Monday, October 26, 2009

By Nicholas Laughlin


battle of hispagnola

Battle of Hispagnola posters along Kleine Waterstraat, Paramaribo, 28 June, 2009; photo by Nicholas Laughlin


An urban landscape is defined not only by buildings and squares and streets, but also by the people who inhabit and pass through them, their vehicles and equipment and merchandise, and the ephemeral traces they leave behind in the form of signs, graffiti, and posters.

Walking around Paramaribo, I noticed there were specific locations — the walls of abandoned buildings, temporary fences and hoardings — where event promoters advertise their parties, concerts, or sports tournaments, sticking up posters in overlapping dozens or even scores to achieve maximum visibility. In late June 2009, three events dominated this urban wallpaper: a "Battle of Hispagnola" boxing tournament, pitting Surinamese fighters against a team from the Dominican Republic; a concert by the visiting Congolese performer Djouna "Big One" Mumbafu; and the Lustig Festival, a big party organised by private promoters at a river beach inland from Paramaribo.


lustig

Djouna Big One and Lustig Festival posters along the Waterkant, Paramaribo, 24 June, 2009; photo by Nicholas Laughlin


Of the three, the Lustig Festival posters were the most arrestingly surreal. They emphasised the white sand of the beach location, and the event's tagline — "A Caribbean Fusion of Fantasies" — achieved visual form in a montage of stock photos. A flamingo, an alligator, three pots of gold, a monkey, colourful tree frogs, a bottle of Champagne, a toucan, and a young woman with Latin features — wearing a tiny bikini — burst forth from a pirate's treasure chest. You could write a whole dissertation on what this assemblage of images in this context says about Suriname's relationship to the Caribbean, or to ideas of "Caribbeanness".




Behind the Mask (mixed media, 120 x 145 cm, 2008) by Ravi Rajcoomar; image courtesy the artist


Ravi Rajcoomar's recent paintings, with their bold colours, graphic deployment of text, stencilled silhouettes, and palimpsestic collages, make explicit reference to street posters, graffiti, and the accidental, evolving "murals" created by layers of paint, paper, and glue on Paramaribo's urban surfaces. Their mirror-reversed text fragments and ambiguously gesturing human figures suggest stymied communication: a dream diary, a narrative without a key, a map missing its legend. He writes that these works explore "the mystery, the unknown, the untold, the unspoken, and the unsaid" of human interaction.
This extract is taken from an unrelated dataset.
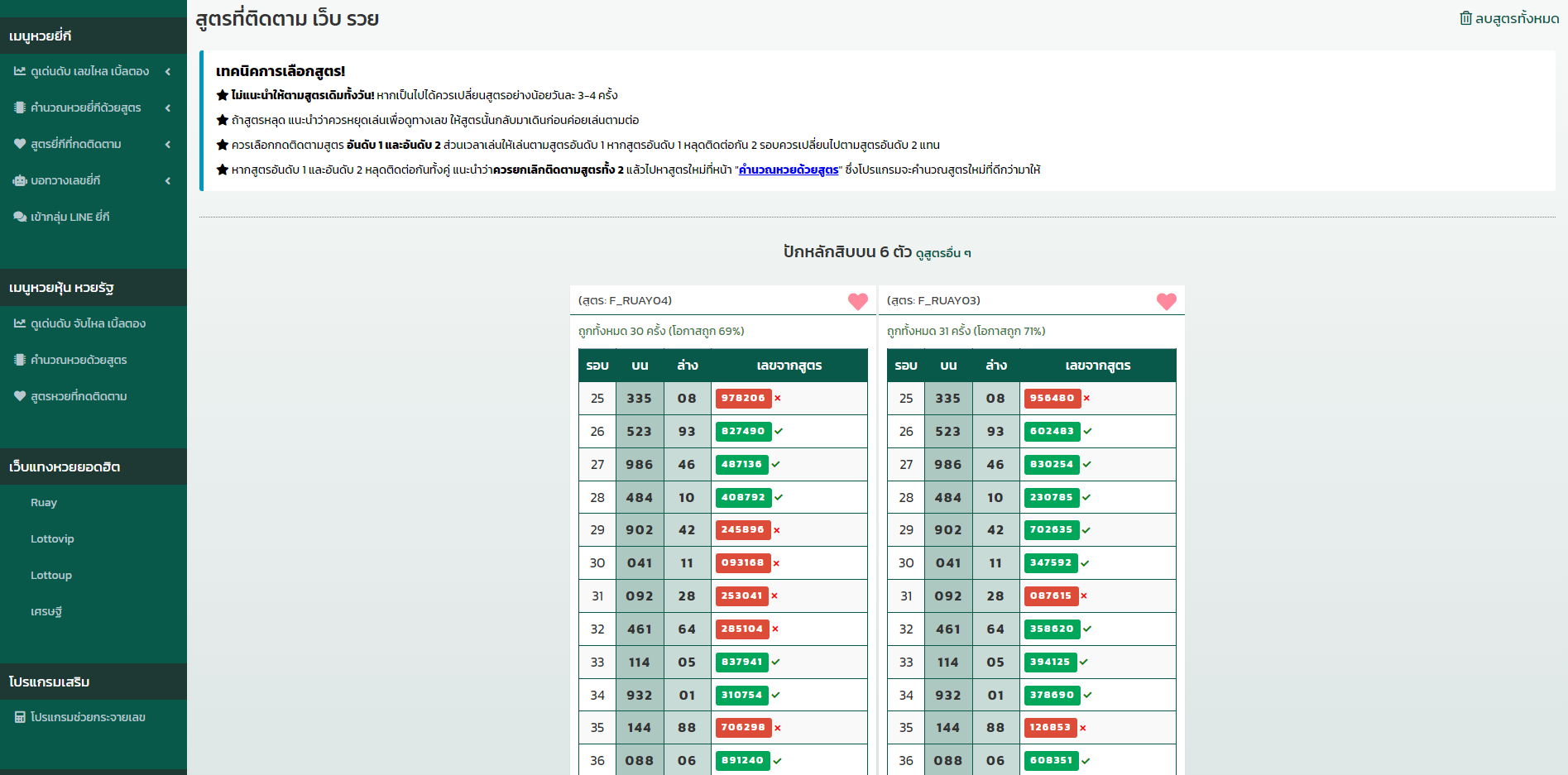Click the robot icon beside บอทวางเลขยี่กี
The width and height of the screenshot is (1568, 775).
click(20, 180)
More immediately and subtly than a traditional topographical view — a rendering of a picturesque building or bustling market scene — Rajcoomar's paintings record the city of Paramaribo, close up and at street level. Words depicted as graphic forms overlap like voices from a crowd. Chaos plays against order, energy against melancholy, as in urban landscapes anywhere in the world, but letterforms hinting at Afaka script ground these works in Suriname, in Paramaribo.




Rajcoomar at work in his studio during his recent residency in Rotterdam; image courtesy the artist


See more of Rajcoomar's recent works at his website.

1 comments:

Andre Bagoo said...

And not only is graffiti a trace of what we leave behind, it is an undermining of that which leaves us behind; of hegemonic structures which literally rise around us. It is an undermining of these structures. It flourishes at the marginal spaces of an urban landscape in a way that takes those spaces and presents them as a direct challenge to all around.

There is also something about graffiti that is very in tune with our inner selves. As children, graffiti tends to be one of the first of many challenges to the world around us that we engage in. We scrawl on walls with crayons and pencils to the chagrin of our parents. To repeat the exercise throughout life and at a larger scale taps into a process of endless individuation. This is cool.